§ **Passage**

In the counterclaim, the defendant avers that she is the owner of the disputed property by virtue of a survey recorded in 1978 and a deed recorded in 1990, and she requests that the court establish the boundary line between the parties pursuant to T.C.A. § 16-11-106 (1980). The defendant also asserts that the plaintiffs' action is barred because she and her predecessors in title, and not the plaintiffs, have paid the taxes on the disputed property for more than twenty years. Alternatively, the defendant claims that she is the owner by virtue of adverse possession. The defendant also seeks to recover damages for the wrongful cutting of timber under T.C.A. § 43-28-312 (1993).

The case was tried before the court without a jury. The trial court's judgment provides in pertinent part:

IT IS ORDERED, ADJUDGED AND DECREED BY THE COURT, that the Plaintiffs have color of title to the disputed property in question and the Defendant Underwood's color of title as evidenced by the 1921 deed does not encompass the disputed property.

IT IS FURTHER ORDERED BY THE COURT, that the Court finds that neither party has adversely possessed the disputed property for the prerequisite period of time to claim any ownership by virtue thereof or to use the theory of adverse possession as a defense.

IT IS FURTHER ORDERED BY THE COURT, that the Plaintiffs have failed to pay taxes on the property for more than twenty (20) years and are barred from brining this action pursuant to the provisions of T.C.A. 28-2-110, and their suit is hereby dismissed.

IT IS FURTHER ORDERED BY THE COURT, that the Third-Party Complaint filed by Third-Party Plaintiff, Donnie Inman Underwood, against Third-Party Defendants, Alson Hickerson and Waborn Hickerson, is dismissed.

The judgment incorporated the trial court's memorandum opinion stating the issues for determination and the court's findings thereon. The first listed issue is, "which part[y's] deed encompasses the disputed tract." Although the trial court's judgment used the term "color of title," it is implicit from the issue under consideration and the findings of the trial court that the court's determination is that plaintiffs' deeds established title to the property extending south to the fence line. The court also noted in the memorandum opinion that the dismissal of their suit pursuant to the provisions of T.C.A. § 28-2-110 (Supp. 1996) does not preclude them from defending their title in the counterclaim filed by defendant.

§ **Provided data**
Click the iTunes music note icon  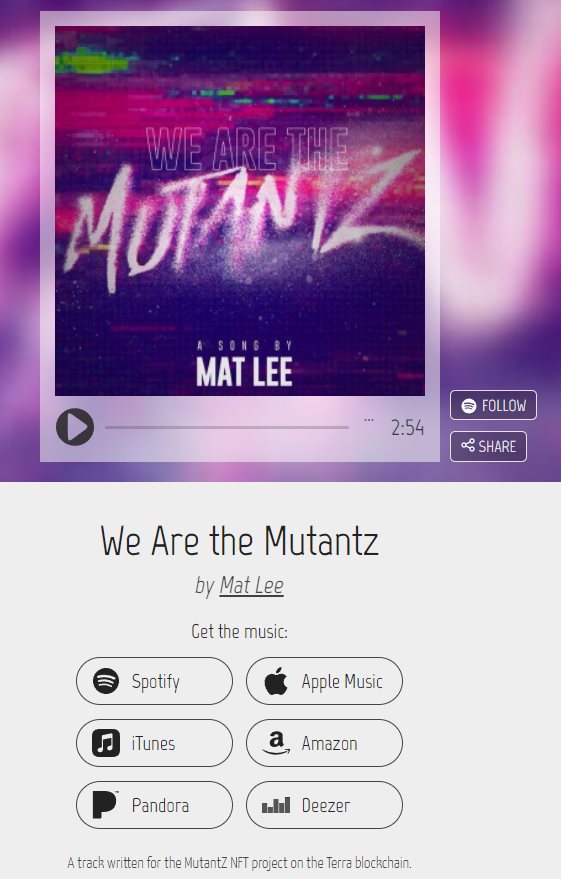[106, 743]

* * *

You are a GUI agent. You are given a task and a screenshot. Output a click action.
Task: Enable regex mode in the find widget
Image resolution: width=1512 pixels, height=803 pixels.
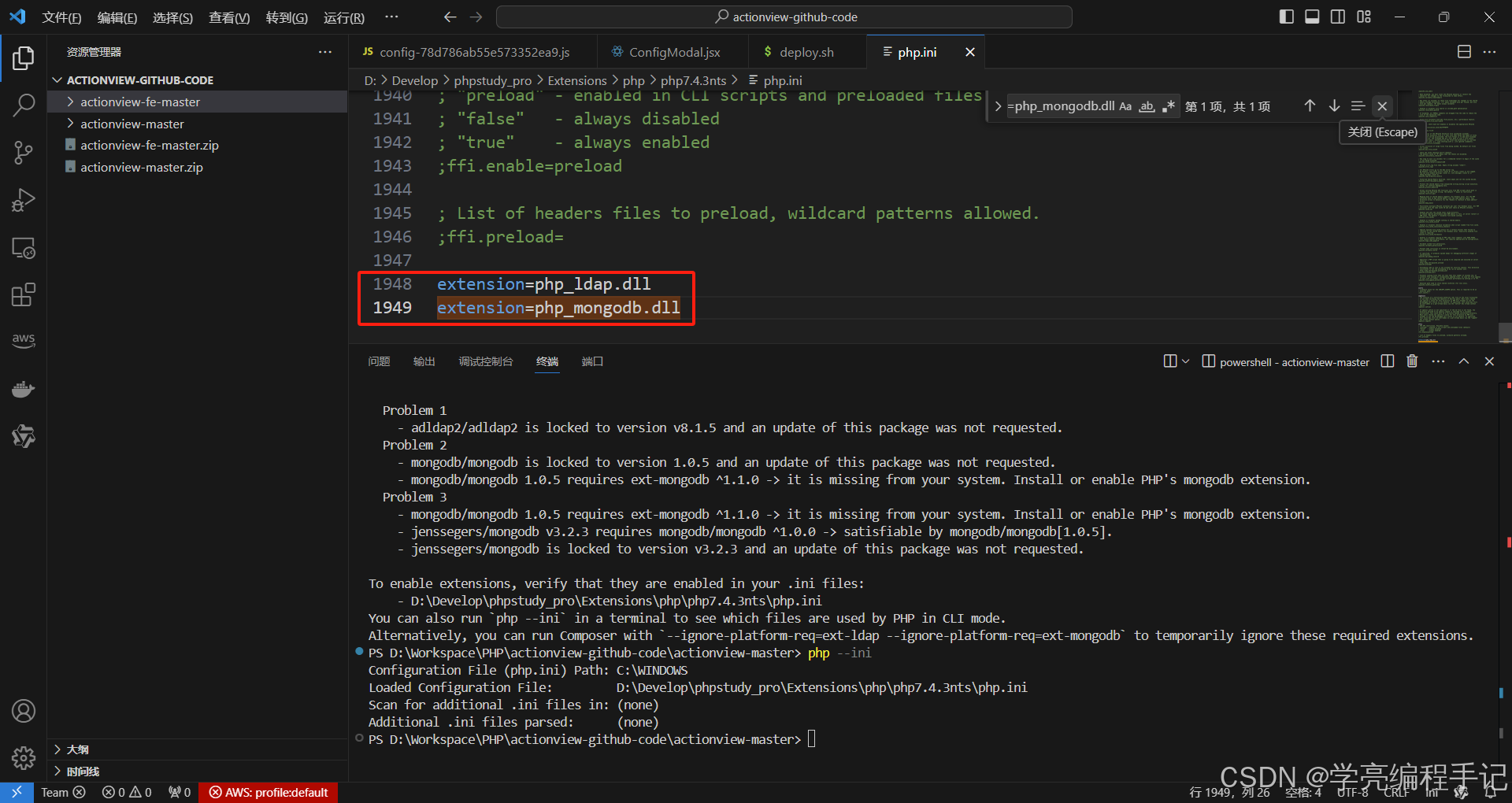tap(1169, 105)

§ **Exercises**
**1.** In the court passage, under what statute does the defendant seek damages for the wrongful cutting of timber?
**2.** Revise the records from the line containing "You are a GUI" through the line containing "tap(1169, 105)", inclusive, replacing "find widget" with "search panel" and changing nothing else. Leave the pictures out.
The court text and the records are unrelated material.

§ **Written responses**
**1.** T.C.A. § 43-28-312 (1993).

**2.**
You are a GUI agent. You are given a task and a screenshot. Output a click action.
Task: Enable regex mode in the search panel
Image resolution: width=1512 pixels, height=803 pixels.
tap(1169, 105)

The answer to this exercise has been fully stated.